** Goal of the exercise **
Copy every line of the entries that includes the word "Adresleri".

---------- Provided material ----------

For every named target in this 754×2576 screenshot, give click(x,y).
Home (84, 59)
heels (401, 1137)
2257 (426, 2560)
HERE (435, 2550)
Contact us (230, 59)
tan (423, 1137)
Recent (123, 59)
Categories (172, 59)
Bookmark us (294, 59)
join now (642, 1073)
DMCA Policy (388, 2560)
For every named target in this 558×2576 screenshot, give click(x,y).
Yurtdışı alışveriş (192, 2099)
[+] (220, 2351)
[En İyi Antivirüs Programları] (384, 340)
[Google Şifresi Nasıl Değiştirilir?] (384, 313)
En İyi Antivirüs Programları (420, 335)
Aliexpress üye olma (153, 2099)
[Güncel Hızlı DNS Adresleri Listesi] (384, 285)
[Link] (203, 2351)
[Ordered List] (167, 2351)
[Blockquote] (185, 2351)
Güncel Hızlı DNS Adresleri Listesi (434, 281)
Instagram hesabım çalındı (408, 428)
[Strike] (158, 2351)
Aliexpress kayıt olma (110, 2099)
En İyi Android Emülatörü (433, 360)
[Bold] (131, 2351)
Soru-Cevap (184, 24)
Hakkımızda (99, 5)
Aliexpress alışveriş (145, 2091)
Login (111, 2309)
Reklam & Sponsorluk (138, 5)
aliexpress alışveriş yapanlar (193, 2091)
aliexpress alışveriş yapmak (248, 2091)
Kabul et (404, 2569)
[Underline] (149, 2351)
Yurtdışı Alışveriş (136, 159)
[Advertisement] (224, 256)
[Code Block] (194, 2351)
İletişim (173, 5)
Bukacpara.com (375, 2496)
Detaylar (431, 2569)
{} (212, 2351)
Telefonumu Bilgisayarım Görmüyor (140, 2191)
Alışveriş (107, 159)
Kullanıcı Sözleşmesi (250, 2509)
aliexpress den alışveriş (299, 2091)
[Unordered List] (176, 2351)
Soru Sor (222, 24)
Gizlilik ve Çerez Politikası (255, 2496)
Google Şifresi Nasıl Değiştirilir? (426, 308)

----------

** Solution for this problem **
[Güncel Hızlı DNS Adresleri Listesi] (384, 285)
Güncel Hızlı DNS Adresleri Listesi (434, 281)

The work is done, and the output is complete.